WORK REQUIRED:
Lines with the word "screenshot" are the ones wanted. Copy each of them from the entries below.

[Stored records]
☆ ☆ ☆ ☆ ☆

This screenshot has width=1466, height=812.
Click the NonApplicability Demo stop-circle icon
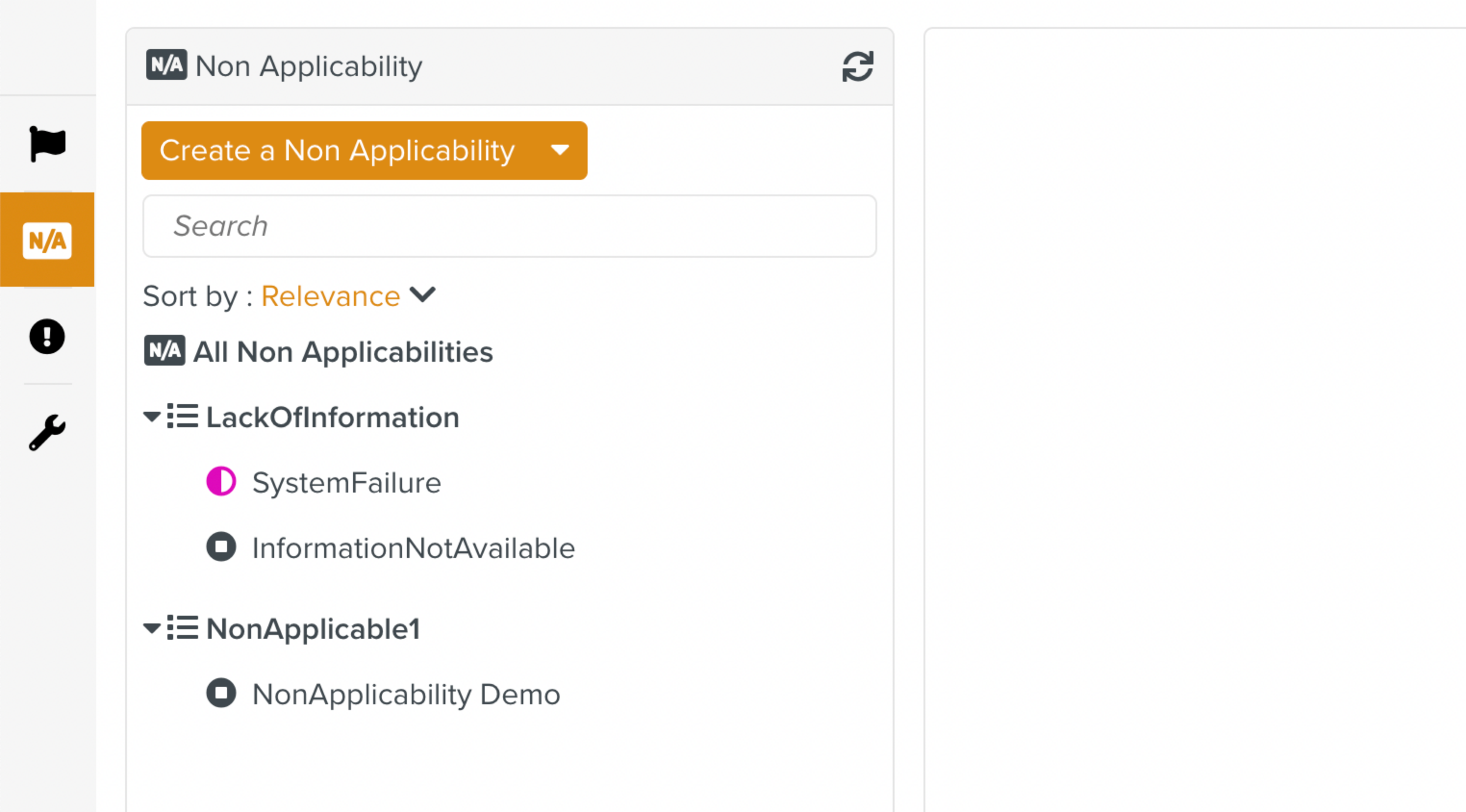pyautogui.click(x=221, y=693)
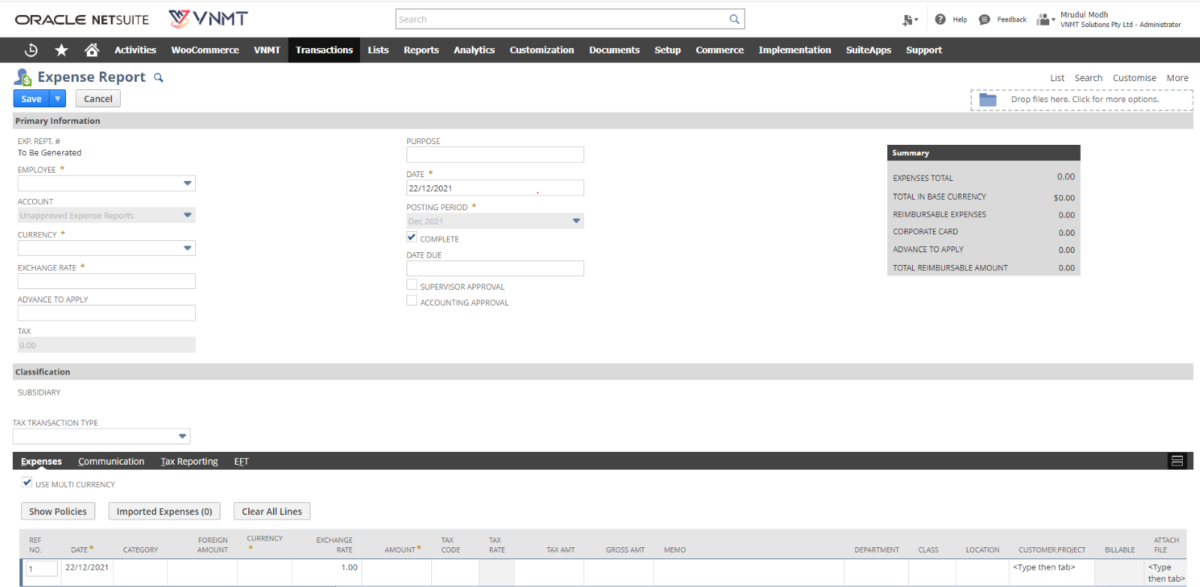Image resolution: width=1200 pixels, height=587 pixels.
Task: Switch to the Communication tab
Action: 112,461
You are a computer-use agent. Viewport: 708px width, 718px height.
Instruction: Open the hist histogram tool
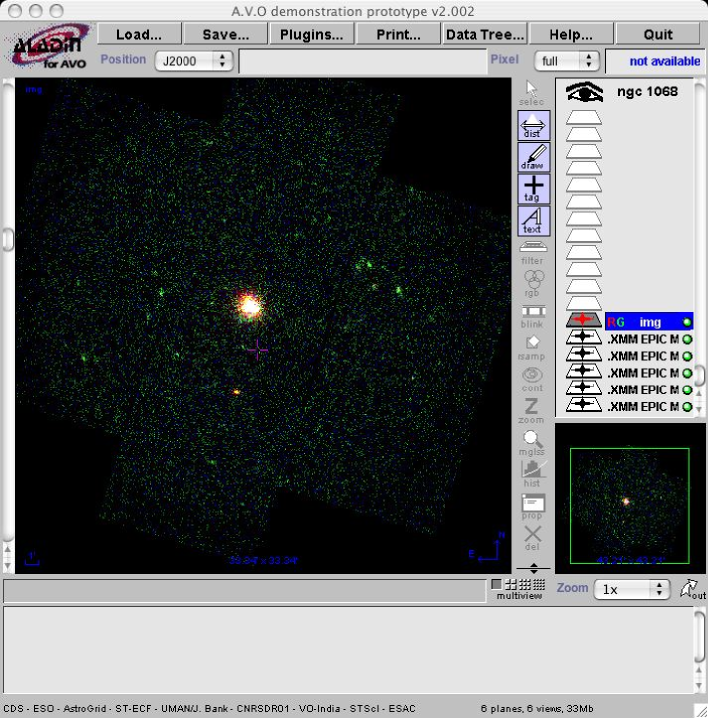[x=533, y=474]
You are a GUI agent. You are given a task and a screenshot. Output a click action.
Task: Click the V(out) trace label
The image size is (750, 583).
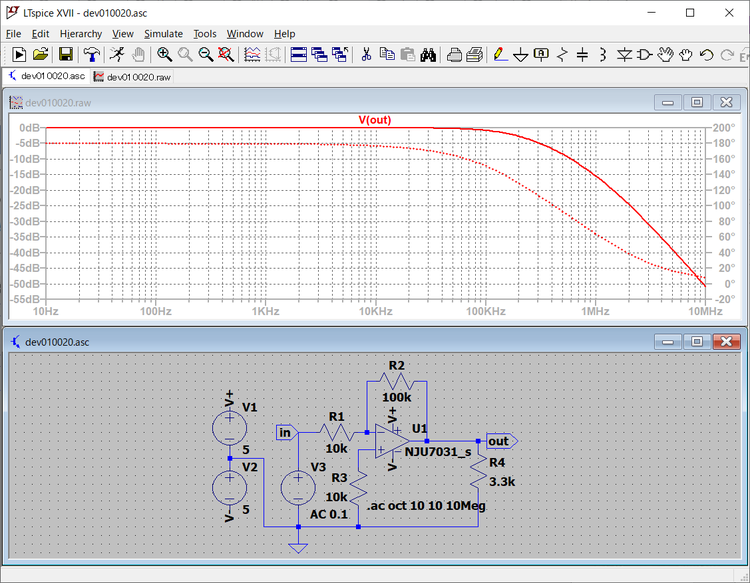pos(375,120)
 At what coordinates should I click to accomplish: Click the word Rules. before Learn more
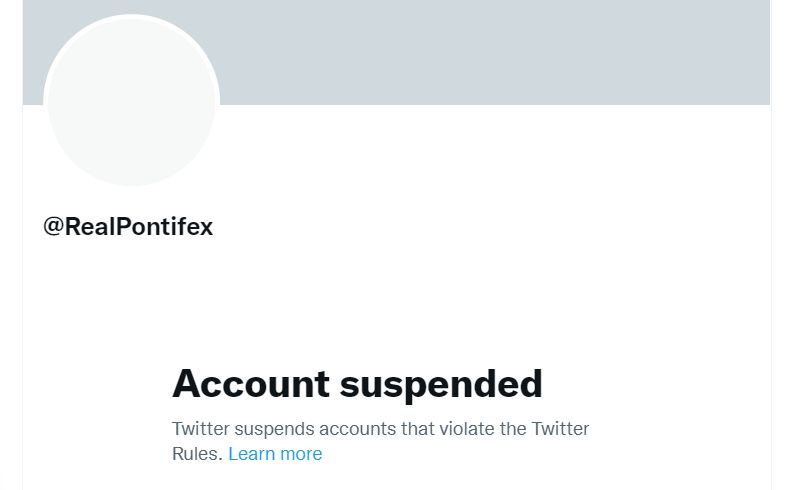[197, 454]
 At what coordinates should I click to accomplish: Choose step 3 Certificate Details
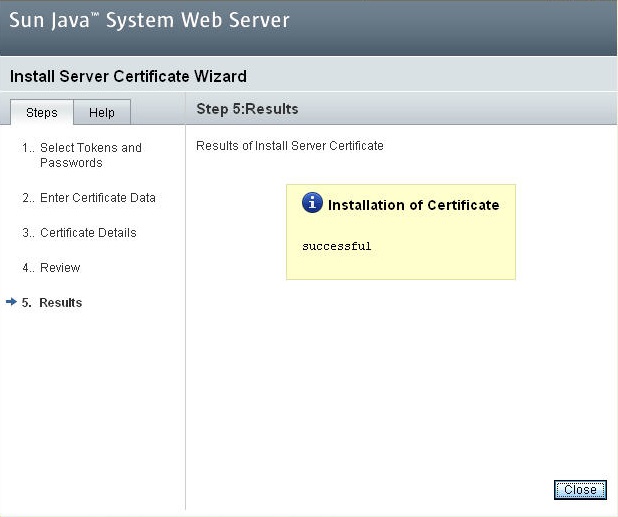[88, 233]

☆ ☆ ☆ ☆ ☆

ANSWER SPACE:
This screenshot has width=1466, height=812.
You are a GUI agent. You are given a task and a screenshot. Output a click action.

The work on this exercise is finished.